The changes would relax, to a degree, the necessary airfare documentation.
The federal government has made promises to look into how Northern tax payers are treated after it was reported that northerners have their tax returns audited at a higher rate than in other jurisdictions.
'MacGyvering' the deduction to make it work
Currently, claimants need to have documentation that shows the lowest return airfare for their trip the day they went on it. The purpose is to make sure people aren't claiming excessive costs.
Andy Wong, a tax associate at Crowe MacKay in Yellowknife, said gathering that information can be complex.
People try to get that information from airlines but not all of them provide it. One airline in the North that does, only provides an average, he said.

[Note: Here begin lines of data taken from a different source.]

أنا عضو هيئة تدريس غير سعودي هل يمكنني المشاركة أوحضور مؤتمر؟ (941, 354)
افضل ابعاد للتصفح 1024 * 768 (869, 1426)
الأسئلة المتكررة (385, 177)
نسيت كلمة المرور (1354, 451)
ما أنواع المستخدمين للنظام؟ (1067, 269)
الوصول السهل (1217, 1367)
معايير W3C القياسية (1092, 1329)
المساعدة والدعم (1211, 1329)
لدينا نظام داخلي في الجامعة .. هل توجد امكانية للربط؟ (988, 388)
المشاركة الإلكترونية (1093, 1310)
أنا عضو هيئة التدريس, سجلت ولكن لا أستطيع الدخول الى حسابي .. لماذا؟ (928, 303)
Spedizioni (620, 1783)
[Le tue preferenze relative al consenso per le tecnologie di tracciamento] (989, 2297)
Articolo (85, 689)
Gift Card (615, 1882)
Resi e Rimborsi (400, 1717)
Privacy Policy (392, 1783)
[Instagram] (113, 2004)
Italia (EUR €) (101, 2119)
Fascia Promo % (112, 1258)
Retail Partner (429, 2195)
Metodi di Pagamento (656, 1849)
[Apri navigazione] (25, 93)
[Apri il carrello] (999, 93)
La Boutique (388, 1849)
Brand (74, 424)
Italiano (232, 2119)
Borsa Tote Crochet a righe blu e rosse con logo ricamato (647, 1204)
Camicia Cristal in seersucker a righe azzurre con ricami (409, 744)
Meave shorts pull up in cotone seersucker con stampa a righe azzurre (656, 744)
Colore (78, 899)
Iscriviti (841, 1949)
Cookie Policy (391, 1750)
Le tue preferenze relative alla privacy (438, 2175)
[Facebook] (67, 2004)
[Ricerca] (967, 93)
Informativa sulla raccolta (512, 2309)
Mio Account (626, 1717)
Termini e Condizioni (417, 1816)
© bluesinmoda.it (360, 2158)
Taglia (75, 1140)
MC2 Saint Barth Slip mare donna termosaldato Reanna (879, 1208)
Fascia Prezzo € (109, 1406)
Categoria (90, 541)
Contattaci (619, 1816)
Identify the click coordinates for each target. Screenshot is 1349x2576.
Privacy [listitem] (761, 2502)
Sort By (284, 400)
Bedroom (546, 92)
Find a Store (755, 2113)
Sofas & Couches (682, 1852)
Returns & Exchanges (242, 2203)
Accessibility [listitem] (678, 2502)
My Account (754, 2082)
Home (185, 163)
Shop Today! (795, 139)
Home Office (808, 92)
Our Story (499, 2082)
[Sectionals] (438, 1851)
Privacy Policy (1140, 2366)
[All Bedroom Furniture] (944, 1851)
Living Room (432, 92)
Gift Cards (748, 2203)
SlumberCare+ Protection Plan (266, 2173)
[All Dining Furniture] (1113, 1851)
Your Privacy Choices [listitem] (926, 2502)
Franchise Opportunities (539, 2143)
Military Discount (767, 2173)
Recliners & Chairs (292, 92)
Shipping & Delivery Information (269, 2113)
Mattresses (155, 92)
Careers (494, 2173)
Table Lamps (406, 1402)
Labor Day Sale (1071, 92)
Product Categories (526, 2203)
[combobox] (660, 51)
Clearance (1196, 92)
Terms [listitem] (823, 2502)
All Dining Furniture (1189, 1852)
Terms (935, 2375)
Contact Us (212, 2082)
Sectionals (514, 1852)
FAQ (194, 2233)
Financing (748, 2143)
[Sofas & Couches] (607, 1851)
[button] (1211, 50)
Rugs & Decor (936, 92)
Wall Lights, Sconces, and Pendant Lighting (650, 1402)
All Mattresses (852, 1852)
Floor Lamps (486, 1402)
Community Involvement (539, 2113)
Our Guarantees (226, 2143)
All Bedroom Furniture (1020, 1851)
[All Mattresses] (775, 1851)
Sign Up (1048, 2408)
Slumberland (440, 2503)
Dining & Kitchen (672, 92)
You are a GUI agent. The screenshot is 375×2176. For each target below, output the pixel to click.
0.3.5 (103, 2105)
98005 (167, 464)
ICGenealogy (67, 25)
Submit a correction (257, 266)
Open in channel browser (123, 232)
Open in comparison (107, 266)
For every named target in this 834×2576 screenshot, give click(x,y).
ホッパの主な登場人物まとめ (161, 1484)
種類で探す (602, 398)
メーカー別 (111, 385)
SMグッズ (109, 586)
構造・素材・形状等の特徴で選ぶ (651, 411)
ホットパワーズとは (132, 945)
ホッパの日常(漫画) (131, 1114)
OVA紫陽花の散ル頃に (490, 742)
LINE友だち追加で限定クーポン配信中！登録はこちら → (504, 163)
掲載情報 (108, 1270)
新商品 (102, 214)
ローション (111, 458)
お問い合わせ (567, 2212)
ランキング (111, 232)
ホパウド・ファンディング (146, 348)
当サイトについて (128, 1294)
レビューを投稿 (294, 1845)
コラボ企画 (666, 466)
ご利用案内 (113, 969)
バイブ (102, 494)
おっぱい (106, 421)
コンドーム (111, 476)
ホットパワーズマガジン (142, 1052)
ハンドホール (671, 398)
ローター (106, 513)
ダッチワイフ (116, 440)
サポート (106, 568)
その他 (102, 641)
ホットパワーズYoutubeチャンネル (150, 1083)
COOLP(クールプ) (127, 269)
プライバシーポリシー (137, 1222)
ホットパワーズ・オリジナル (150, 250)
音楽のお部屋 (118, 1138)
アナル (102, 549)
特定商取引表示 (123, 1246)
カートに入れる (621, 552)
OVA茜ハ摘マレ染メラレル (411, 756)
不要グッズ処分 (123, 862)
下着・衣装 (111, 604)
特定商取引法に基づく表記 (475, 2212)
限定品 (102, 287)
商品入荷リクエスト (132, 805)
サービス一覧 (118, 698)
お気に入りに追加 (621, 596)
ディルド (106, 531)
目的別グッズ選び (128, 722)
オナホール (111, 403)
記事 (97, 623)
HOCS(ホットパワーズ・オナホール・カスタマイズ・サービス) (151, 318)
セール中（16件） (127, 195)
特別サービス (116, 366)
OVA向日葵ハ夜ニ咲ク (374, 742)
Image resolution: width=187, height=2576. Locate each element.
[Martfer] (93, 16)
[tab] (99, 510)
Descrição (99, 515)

"We're MacGyvering this deduction to make it work," Wong said. "The current way simply means that there's total confusion, and there are errors made by taxpayers, the CRA, by tax professionals."
The proposed amendment from the CRA, as described on its website, would let people claim "a reasonable amount" instead, and it can be for a date "within a reasonable amount of time of when the trip is made."
Also, the source of the cost can come "from a travel website."
Key to that would be vacation travel assistance (VTA), money the federal government offers to its employees for transportation in isolated communities, Wong said.
The government lists specific amounts employees can claim depending on the community they're travelling from.
Wong said people "will stand up and applaud" if the CRA makes it clear that anyone can used VTA rates to calculate their airfare claims.
The CRA is collecting feedback on these proposed changes via email and physical mail until April 17.